Saturday, February 02, 2013

Battle Royale: Vancouver Theatrical Screening!

Here's a surprise: unless Cinema Clock is wildly wrong, Kinji Fukasaku's cult hit Battle Royale - an alternately bloody and sentimental warning to the youth of Japan, issued by one of Japanese cinema's premier shit-disturbers - is screening this week at Vancouver's Scotiabank cinemas, this Monday (at 7) and Tuesday (at 12)! There's a host of older films playing Scotiabank - also including the grim Korean revenge film Oldboy - but Battle Royale is singularly special event, since American distributors have been terrified by it (and its images of teenagers killing teenagers) for over a decade: though it was released in Japan in 2000, it only got an official North American DVD release, courtesy of Anchor Bay, around the time that the first Hunger Games film came out (a series which I *don't* think plagiarises Battle Royale, as some have claimed, but which definitely belongs in the same subgenre). Even in Japan, there was an enormous fuss prior to its release, including a special government preview of the film to see if it merited being suppressed. Though it does have moments of bloodshed, the film is neither that violent nor that disturbing; it's mostly supremely pissed-off at the betrayal of youth by the older generation.

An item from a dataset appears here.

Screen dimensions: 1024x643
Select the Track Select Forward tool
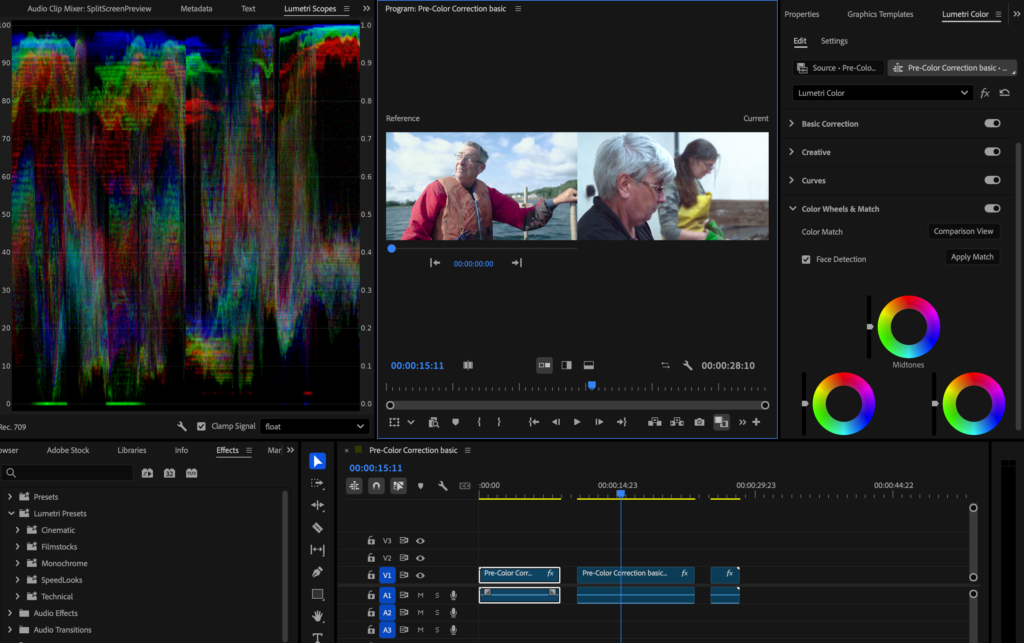click(317, 483)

Obviously Fukasaku likes his young characters, bemoans the fact that they are caught up in a "game" where all stand to lose, and is rooting for them to find a way out. The film has inspired some singularly chickenshit reactions, but unless you are completely unable, regardless of context, to handle the odd bit of arterial spray, it's simply not that horrifying; if you have any interest in dystopian visions, cult movies, or jaundiced takes on contemporary Japanese culture, you should attend, by all means. Chances to see this film on the big screen are few and far between, especially in North America (my respect goes out to the brave folks who programmed it - they're either blissfully unaware of the fuss that has attended this film's history or else... they've actually seen it and appraised it for themselves!).